Yes, I’m Bragging, But Yes, It’s Relevant.

So, what I’m saying is, I got this here gig coming up in January, now. I mentioned in an earlier entry here on ye olde metroblogge how the good opera-loving folk of Huntsville Alabama (don’t forget, it’s home to the space center and was settled by a number of European transplants in the years following the space center’s being built there…) want me to sing a couple of operas in April of next year-that was shameless self-promotion and I should be flogged. (Not literally, The Chamber is closed…)

But this here little opera is right here in Atlanta, and will be produced by a company that’s been mounting great works on the boards since the early 80’s. I’m not talking about the Atlanta Opera, which is a B house, one tier nationally just below the Metropolitan, with substantial yearly budgets and internationally known singers, but Capitol City Opera. Capitol City’s raison d’etre is at least twofold; one reason being they wanted to provide a place for Atlanta-based opera singers to learn and perform new roles, the other reason for them existing historically has been to mount great operatic works in ENGLISH.

Opera is not by default in Italian, y’all. Since the 1600’s there have been operas written with english as the native language, starting with Dido and Aeneas by Henry Purcell, but it really wasn’t until the 20th century that operas written in English got some legs and became major works in their own right. (A good example for someone who really loves grand Italian Opera but is curious about similar fare written with English as the native language might be the opera Peter Grimes.)

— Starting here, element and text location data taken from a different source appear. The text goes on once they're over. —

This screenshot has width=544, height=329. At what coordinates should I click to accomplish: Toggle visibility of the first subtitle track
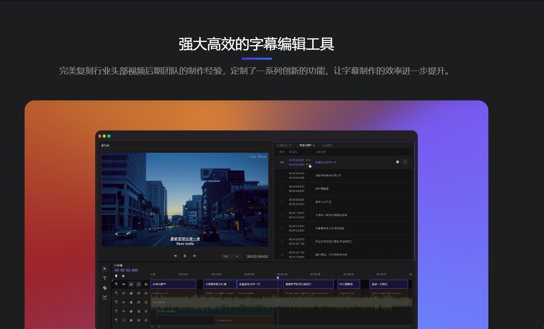(x=123, y=284)
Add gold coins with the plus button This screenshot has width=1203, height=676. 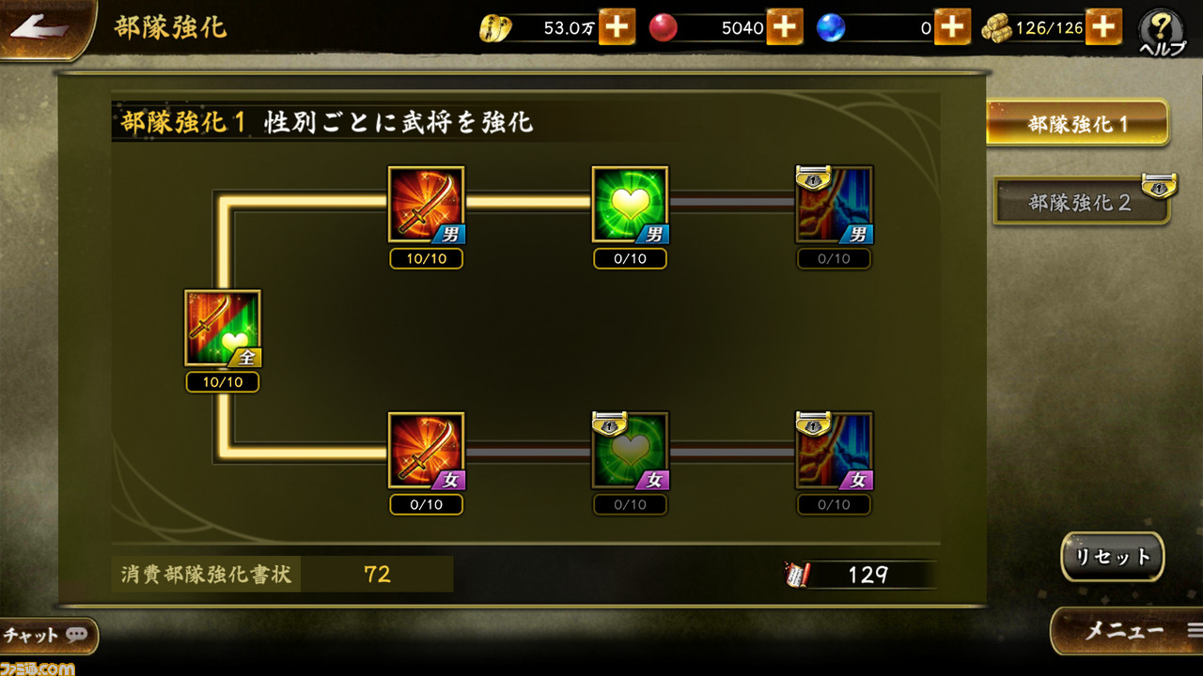click(617, 27)
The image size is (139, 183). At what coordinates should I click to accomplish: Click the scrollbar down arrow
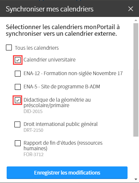tap(136, 179)
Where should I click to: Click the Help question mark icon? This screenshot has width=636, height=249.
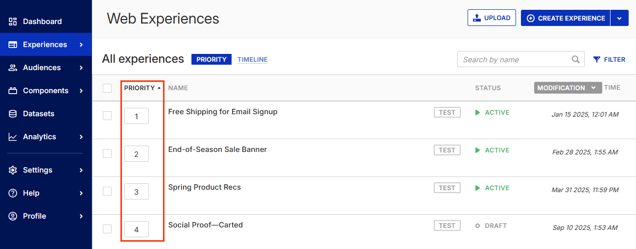click(x=13, y=193)
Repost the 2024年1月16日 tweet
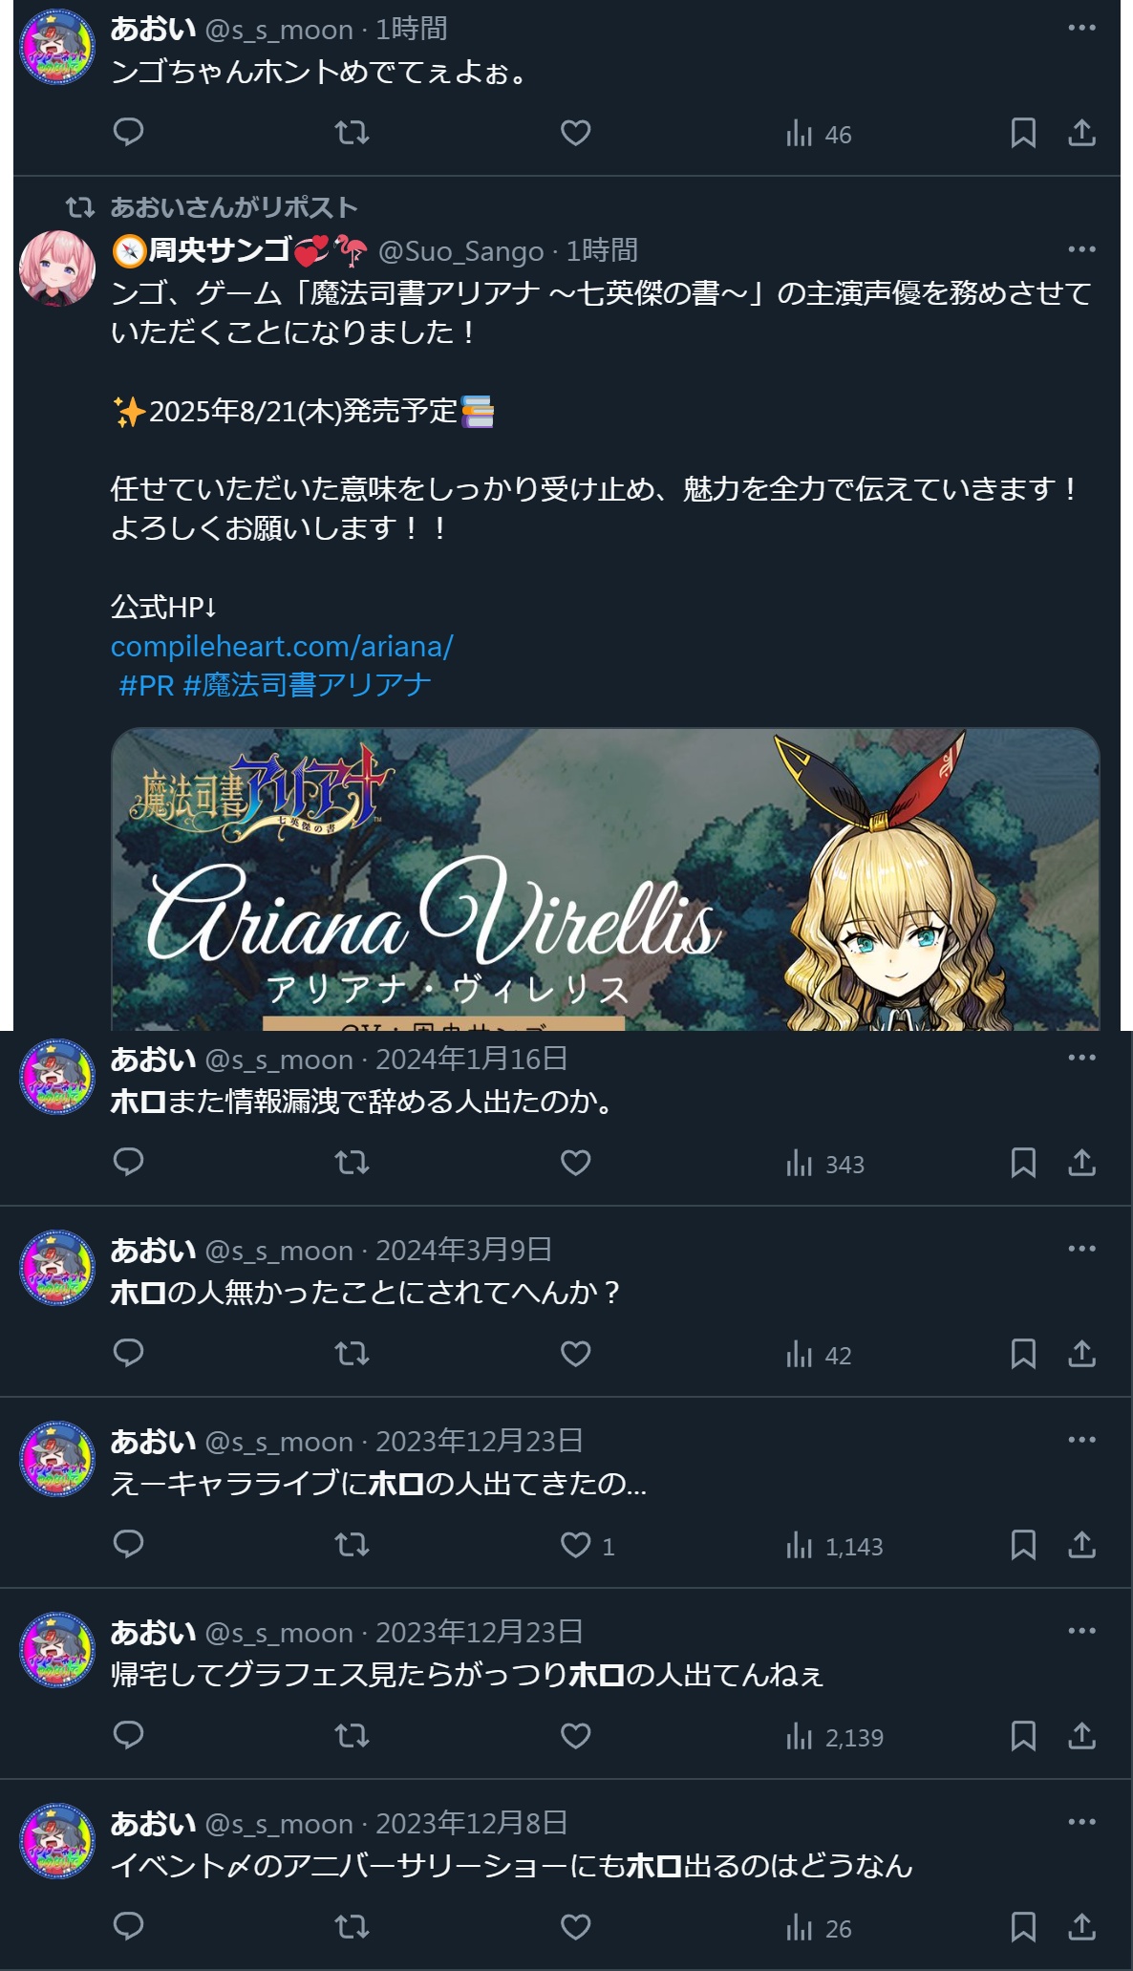This screenshot has width=1133, height=1971. point(352,1163)
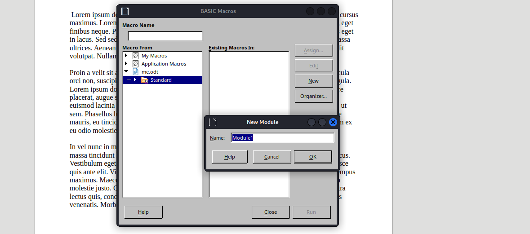Collapse the me.odt tree node
Viewport: 530px width, 234px height.
126,71
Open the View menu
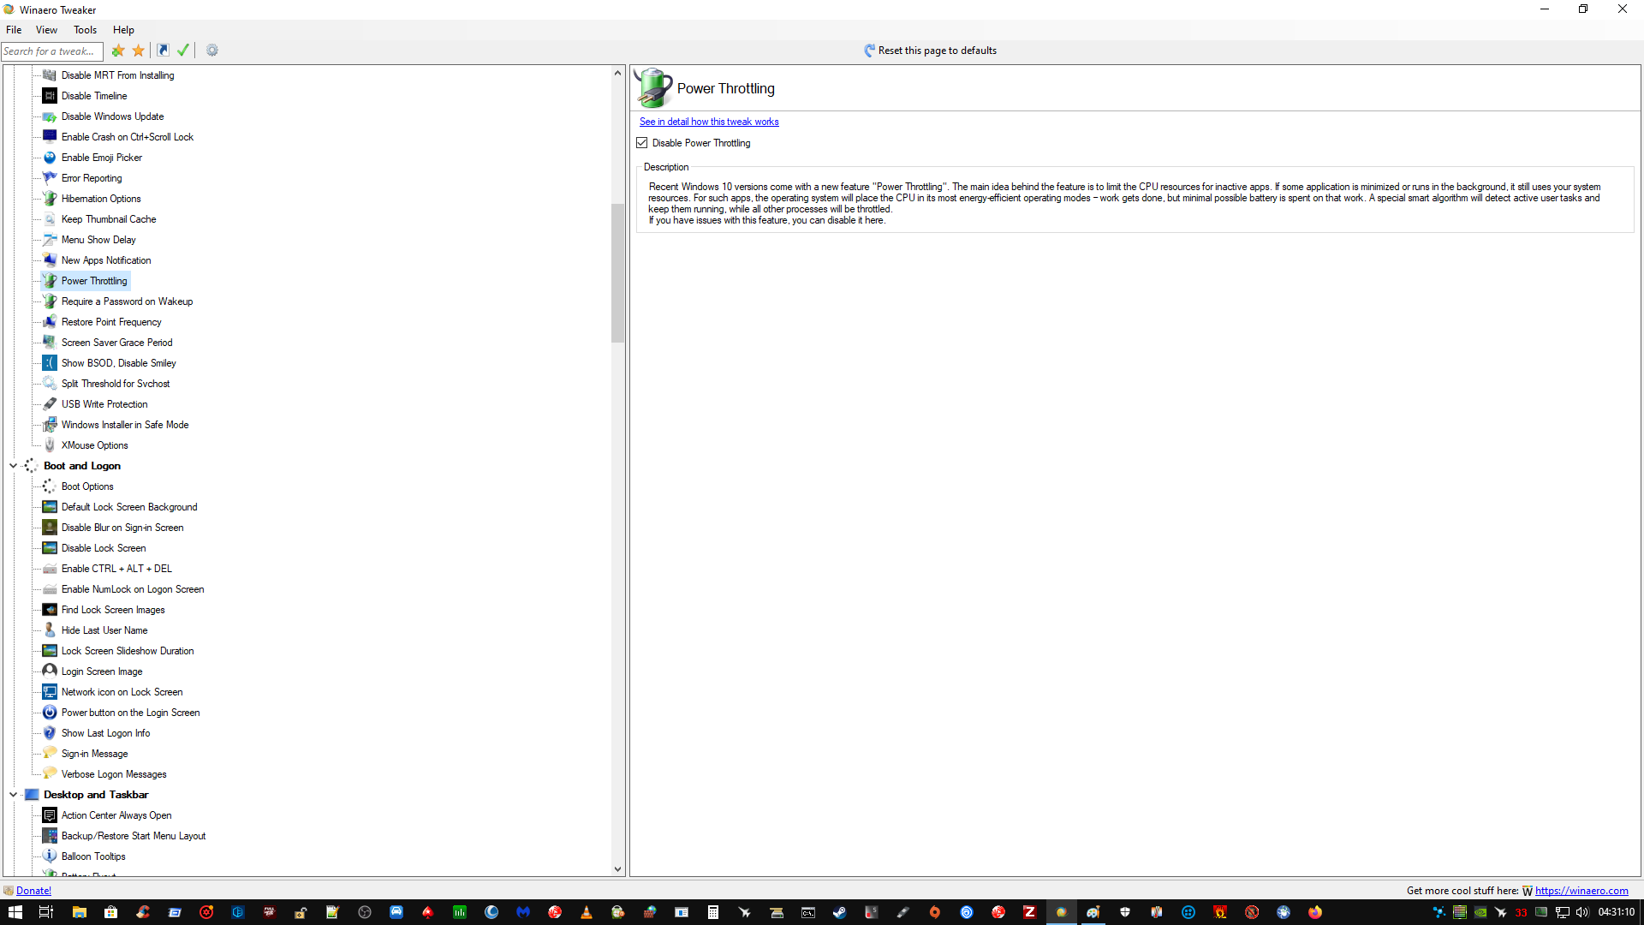The height and width of the screenshot is (925, 1644). (46, 30)
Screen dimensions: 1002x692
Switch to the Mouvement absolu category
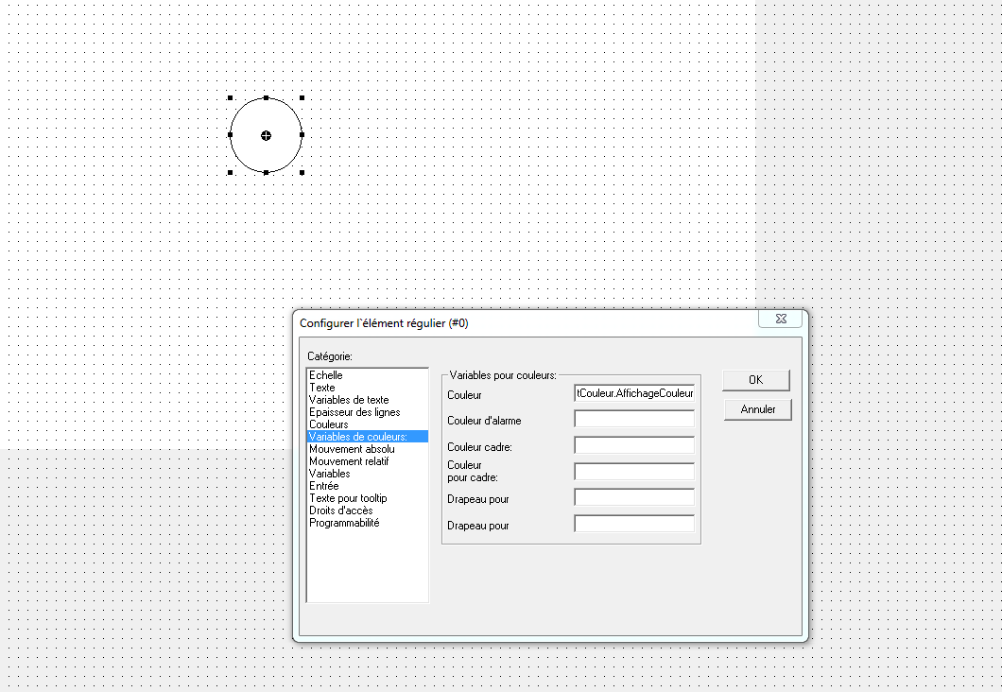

Capitol City does both operas written in English and good english translations of other works. The one I’m taking principal tenor duties in (I may be double-cast with another local tenor, so we don’t all get plum tuckered out from such extensive singifyin’) is Mozart’s Cosi Fan Tutte.

It’s typical Mozart; a rather silly Lorenzo da Ponte libretto graced by pure, perfect, scintillant music.

I write a metroblog entry about it not even because I’m tickled to get to do it, though I certainly am, but because I believe so strongly in supporting such arts in Atlanta. The ASO is a strong organization, but still deserves good patronage for it’s part in bringing Atlanta international prominence-there are numerous internationally acclaimed recordings of great works by the ASO. The Atlanta Opera does, in some respects, some of the best productions of major operas in their original languages you will ever see.

There is much to commend Atlanta, if you only look for it. If some dude who babbles here on the metroblog (me) gets you to check any of it out, even though he was just tooting his own horn about being in a show, it’s still worth being perceived negatively as the tooter to make sure you know what’s available to you in such a sprawling and sometimes confusing city.

Without the arts, great cities become mere hives of humanity.

Perhaps they are hives either way…and if that’s true, then what hives always need are the bees that come in heavy with pollen and do their funky little dance that tells the rest of the bees where the best flowers are.